Required action →
Reproduce each line of the material precisely.

■ ■ ■ ■ ■ ■ ■

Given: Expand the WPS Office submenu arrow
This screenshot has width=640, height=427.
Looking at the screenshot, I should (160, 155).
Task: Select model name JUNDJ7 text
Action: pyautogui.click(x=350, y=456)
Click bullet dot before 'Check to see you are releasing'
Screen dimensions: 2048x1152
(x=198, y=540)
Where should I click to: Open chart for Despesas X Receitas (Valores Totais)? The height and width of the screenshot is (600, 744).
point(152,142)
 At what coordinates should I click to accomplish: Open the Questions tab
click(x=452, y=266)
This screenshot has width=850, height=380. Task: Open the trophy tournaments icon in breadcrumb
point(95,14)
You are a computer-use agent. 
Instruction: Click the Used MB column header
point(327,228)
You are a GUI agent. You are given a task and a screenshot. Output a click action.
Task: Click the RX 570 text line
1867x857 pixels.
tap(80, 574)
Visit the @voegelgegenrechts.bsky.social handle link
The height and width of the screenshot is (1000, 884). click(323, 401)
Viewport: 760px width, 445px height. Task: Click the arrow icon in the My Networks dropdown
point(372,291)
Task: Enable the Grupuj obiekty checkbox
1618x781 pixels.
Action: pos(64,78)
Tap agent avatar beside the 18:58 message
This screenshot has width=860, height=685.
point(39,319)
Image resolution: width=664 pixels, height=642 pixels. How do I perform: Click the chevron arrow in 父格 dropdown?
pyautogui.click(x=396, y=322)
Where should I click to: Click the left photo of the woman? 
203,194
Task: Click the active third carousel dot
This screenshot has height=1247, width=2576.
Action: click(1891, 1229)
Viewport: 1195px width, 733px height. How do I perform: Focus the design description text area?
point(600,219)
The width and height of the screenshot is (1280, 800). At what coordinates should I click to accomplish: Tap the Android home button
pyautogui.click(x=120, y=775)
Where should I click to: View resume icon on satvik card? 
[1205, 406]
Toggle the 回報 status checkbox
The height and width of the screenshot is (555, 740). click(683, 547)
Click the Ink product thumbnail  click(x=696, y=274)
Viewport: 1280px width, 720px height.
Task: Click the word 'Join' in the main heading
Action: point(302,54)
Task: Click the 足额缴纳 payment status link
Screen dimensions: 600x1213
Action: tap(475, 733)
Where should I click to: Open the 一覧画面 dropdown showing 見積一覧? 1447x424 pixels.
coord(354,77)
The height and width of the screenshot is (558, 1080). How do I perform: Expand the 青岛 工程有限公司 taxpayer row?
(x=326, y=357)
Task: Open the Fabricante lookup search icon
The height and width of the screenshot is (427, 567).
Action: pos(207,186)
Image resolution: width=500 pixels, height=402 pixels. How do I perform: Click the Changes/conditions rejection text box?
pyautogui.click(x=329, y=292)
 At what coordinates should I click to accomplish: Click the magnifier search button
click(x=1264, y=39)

■ ■ ■ ■ ■ ■ ■

Solution to this problem →
Given: Expand the WPS Office submenu arrow
This screenshot has width=640, height=427.
Looking at the screenshot, I should (160, 155).
Task: Select model name JUNDJ7 text
Action: pyautogui.click(x=350, y=456)
Click bullet dot before 'Check to see you are releasing'
Screen dimensions: 2048x1152
(x=198, y=540)
Where should I click to: Open chart for Despesas X Receitas (Valores Totais)? The height and width of the screenshot is (600, 744).
point(152,142)
 At what coordinates should I click to accomplish: Open the Questions tab
click(x=452, y=266)
This screenshot has width=850, height=380. Task: Open the trophy tournaments icon in breadcrumb
point(95,14)
You are a computer-use agent. 
Instruction: Click the Used MB column header
point(327,228)
You are a GUI agent. You are given a task and a screenshot. Output a click action.
Task: Click the RX 570 text line
1867x857 pixels.
tap(80, 574)
Visit the @voegelgegenrechts.bsky.social handle link
The height and width of the screenshot is (1000, 884). click(323, 401)
Viewport: 760px width, 445px height. Task: Click the arrow icon in the My Networks dropdown
point(372,291)
Task: Enable the Grupuj obiekty checkbox
1618x781 pixels.
Action: pos(64,78)
Tap agent avatar beside the 18:58 message
This screenshot has width=860, height=685.
point(39,319)
Image resolution: width=664 pixels, height=642 pixels. How do I perform: Click the chevron arrow in 父格 dropdown?
pyautogui.click(x=396, y=322)
Where should I click to: Click the left photo of the woman? 
203,194
Task: Click the active third carousel dot
This screenshot has height=1247, width=2576.
Action: click(1891, 1229)
Viewport: 1195px width, 733px height. How do I perform: Focus the design description text area?
point(600,219)
The width and height of the screenshot is (1280, 800). At what coordinates should I click to accomplish: Tap the Android home button
pyautogui.click(x=120, y=775)
Where should I click to: View resume icon on satvik card? 
[1205, 406]
Toggle the 回報 status checkbox
The height and width of the screenshot is (555, 740). click(683, 547)
Click the Ink product thumbnail  click(x=696, y=274)
Viewport: 1280px width, 720px height.
Task: Click the word 'Join' in the main heading
Action: point(302,54)
Task: Click the 足额缴纳 payment status link
Screen dimensions: 600x1213
Action: tap(475, 733)
Where should I click to: Open the 一覧画面 dropdown showing 見積一覧? 1447x424 pixels.
coord(354,77)
The height and width of the screenshot is (558, 1080). How do I perform: Expand the 青岛 工程有限公司 taxpayer row?
(x=326, y=357)
Task: Open the Fabricante lookup search icon
The height and width of the screenshot is (427, 567).
Action: pos(207,186)
Image resolution: width=500 pixels, height=402 pixels. How do I perform: Click the Changes/conditions rejection text box?
pyautogui.click(x=329, y=292)
 At what coordinates should I click to accomplish: Click the magnifier search button
click(x=1264, y=39)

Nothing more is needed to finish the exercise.